* [Document extract]:
— BEGIN —

The Royal Springs Golf Course, is a public golf course located near Chashme Shahi over looking Dal Lake in Srinagar, Kashmir.

History
The Royal Springs Golf Course, previously the Salim Ali National Park is situated at the foothills of Zabarwan mountains over looking Dal Lake  and it is managed by Jammu and Kashmir Tourism Development Corporation, as quasi-government institution. The Royal Springs Golf Course, commissioned in 2001, is designed by the American golfer Robert Trent Jones Jr. It is regarded as one of the most picturesque golf course in Asia and has quality amenities like motorised golf carts etc. and is considered as No.1 golf course of India by Golf Digest.  This golf course is one such course which is open to non-members also (not restricted to members only) and golf tournaments are conducted at regular intervals. First ever women's golf tournament conducted at Srinagar valley, was arranged in this course in July 2012, which attracted more than 50 woman golfers across India.

— END —

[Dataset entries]
— BEGIN —

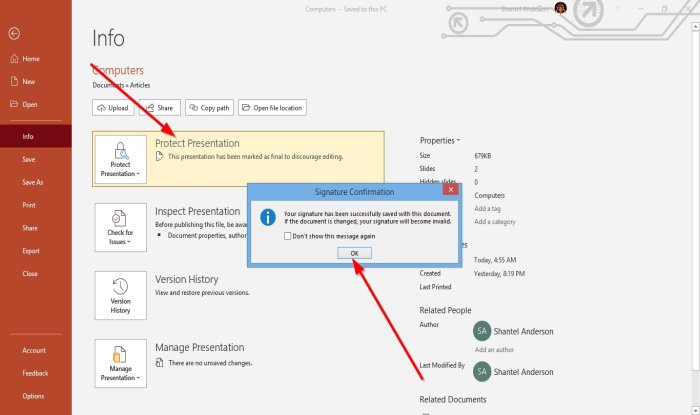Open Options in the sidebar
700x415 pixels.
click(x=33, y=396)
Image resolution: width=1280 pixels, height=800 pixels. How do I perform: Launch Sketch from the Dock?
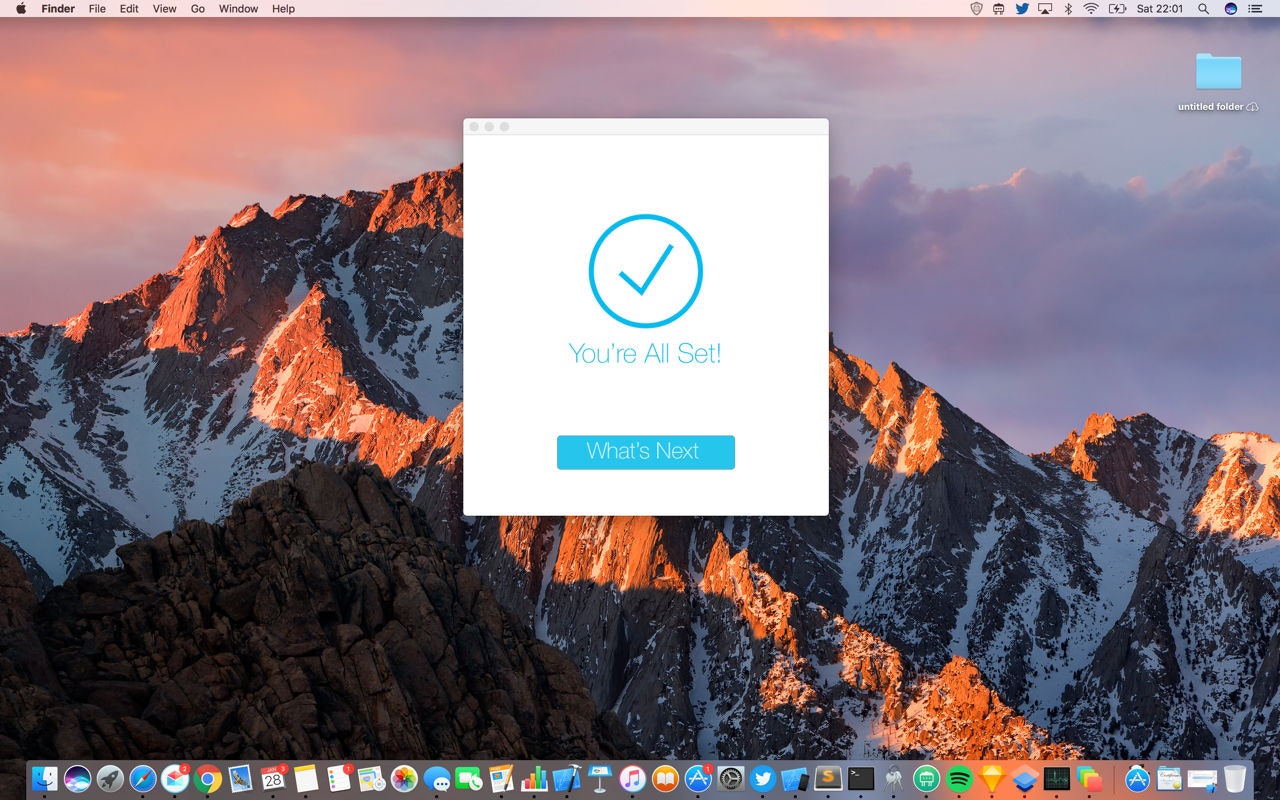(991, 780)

— END —
— BEGIN —

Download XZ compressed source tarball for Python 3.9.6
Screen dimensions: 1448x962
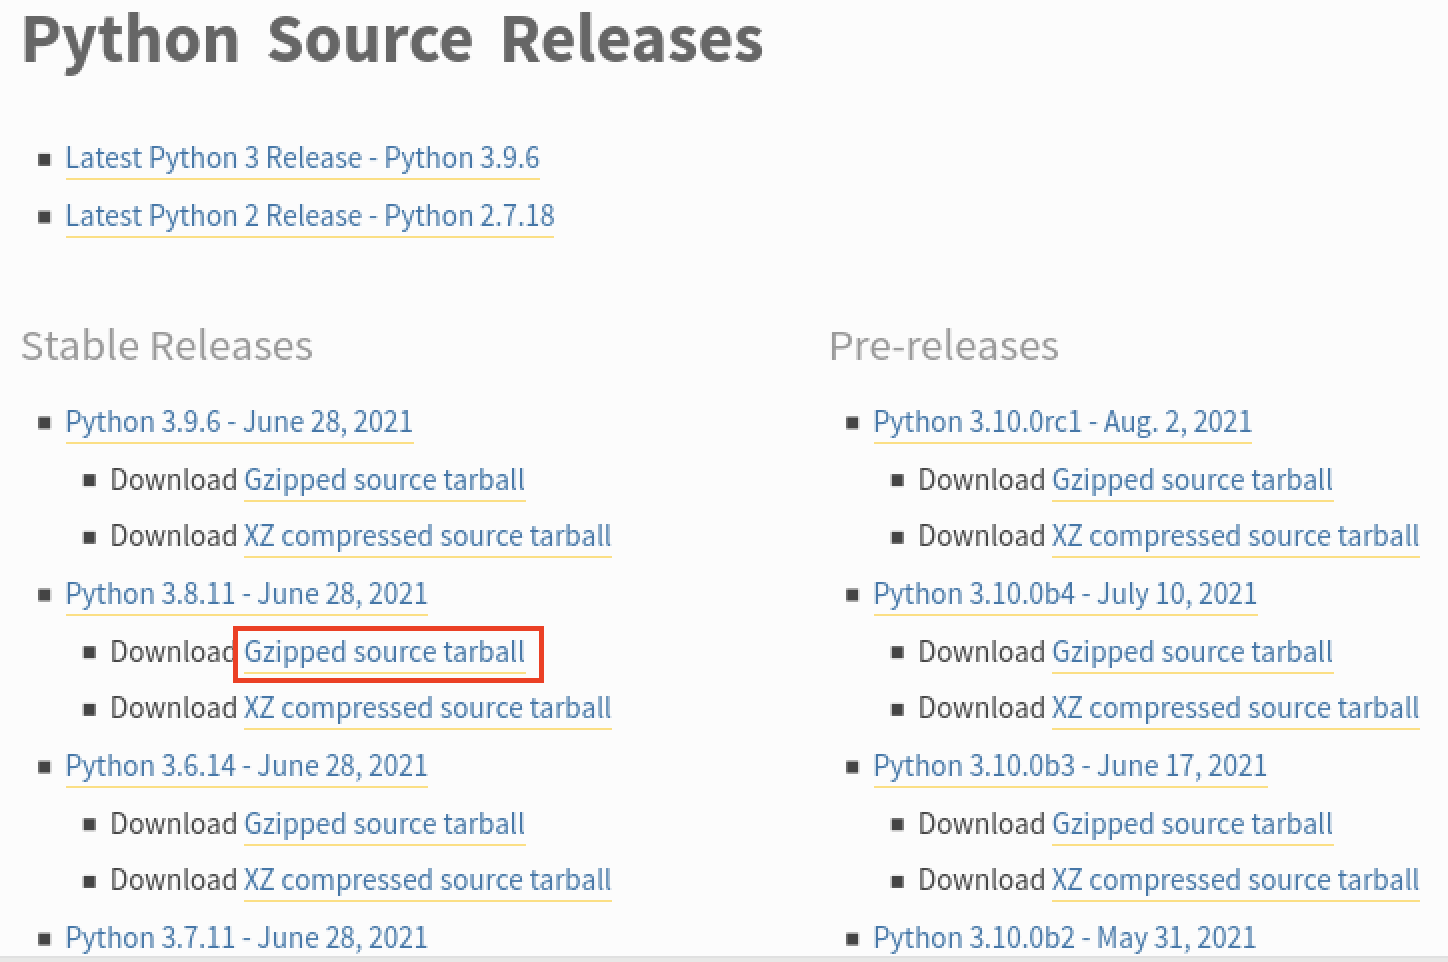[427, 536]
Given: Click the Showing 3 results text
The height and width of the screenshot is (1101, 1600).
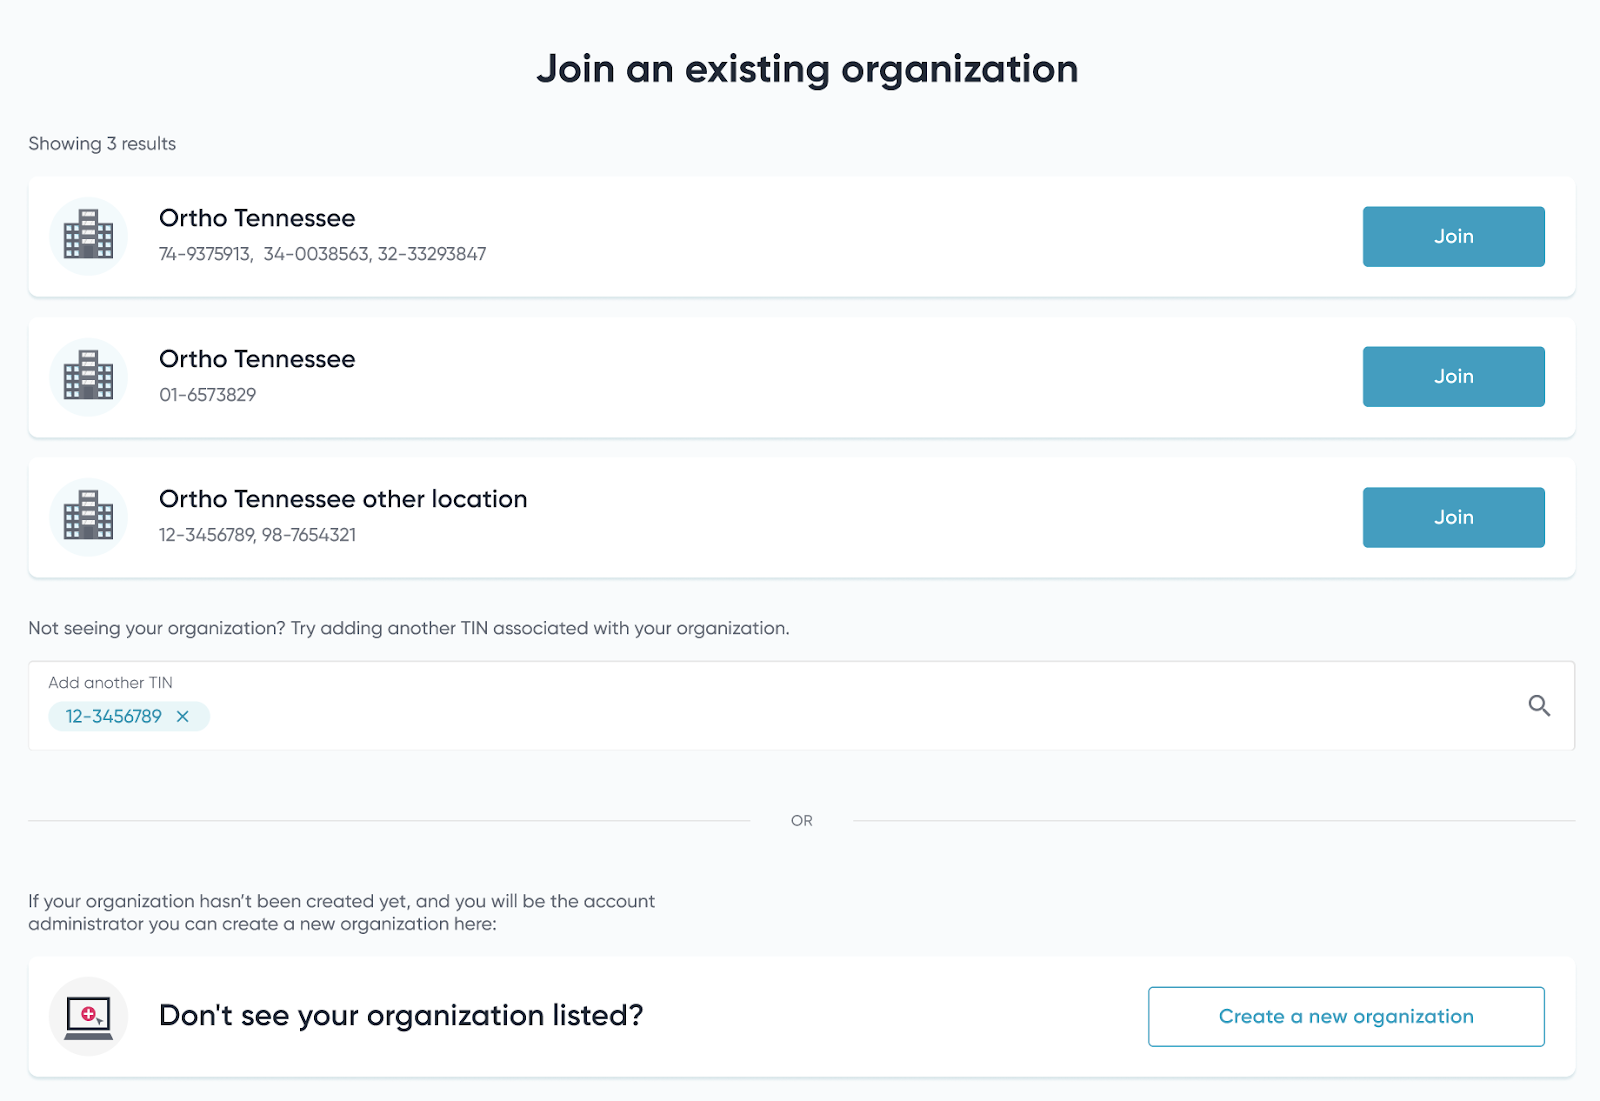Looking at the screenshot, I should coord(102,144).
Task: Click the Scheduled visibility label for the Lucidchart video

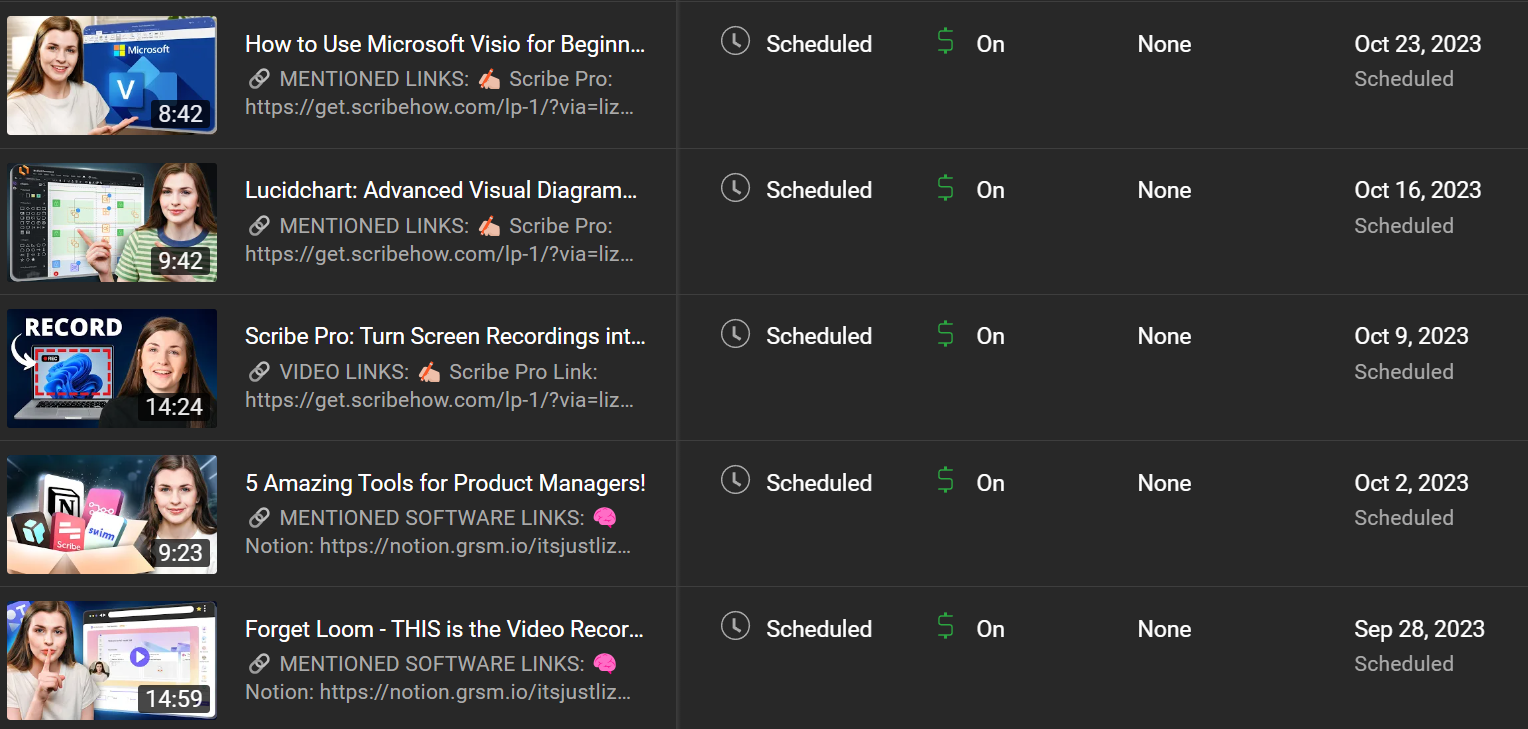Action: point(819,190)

— END —

* [Work instructions]:
1. Convert the stretch of dataset entries from the line containing "Download XZ compressed" through the line containing "Action: point(819,190)" into a Markdown table with the columns Row and Line, skipping blank lines and leaving out the pictures.
2. Carry on the Royal Springs Golf Course article from the point where it stops.
The dataset entries bear no relation to the text about the Royal Springs Golf Course.

* [Answer set]:
1.
| Row | Line |
|---|---|
| 1 | Download XZ compressed source tarball for Python 3.9.6 |
| 2 | Screen dimensions: 1448x962 |
| 3 | [427, 536] |
| 4 | Given: Click the Showing 3 results text |
| 5 | The height and width of the screenshot is (1101, 1600). |
| 6 | Looking at the screenshot, I should coord(102,144). |
| 7 | Task: Click the Scheduled visibility label for the Lucidchart video |
| 8 | Action: point(819,190) |

2.
Overlooking the golf course, in the hillside, is a heritage structure named Paree Mahal, built by Prince Dara Shikoh, son of Emperor Shah Jahan, during Mughal period.

Cork oaks groove

The golf course harbors a rare  groove of cork oaks, planted by last Dogra maharaj, Hari Singh before 1947 and the plants were imported from Europe. Cork had demand then, mostly for closing the bottles and the cork oaks and other trees escaped felling at the time of construction of the golf course.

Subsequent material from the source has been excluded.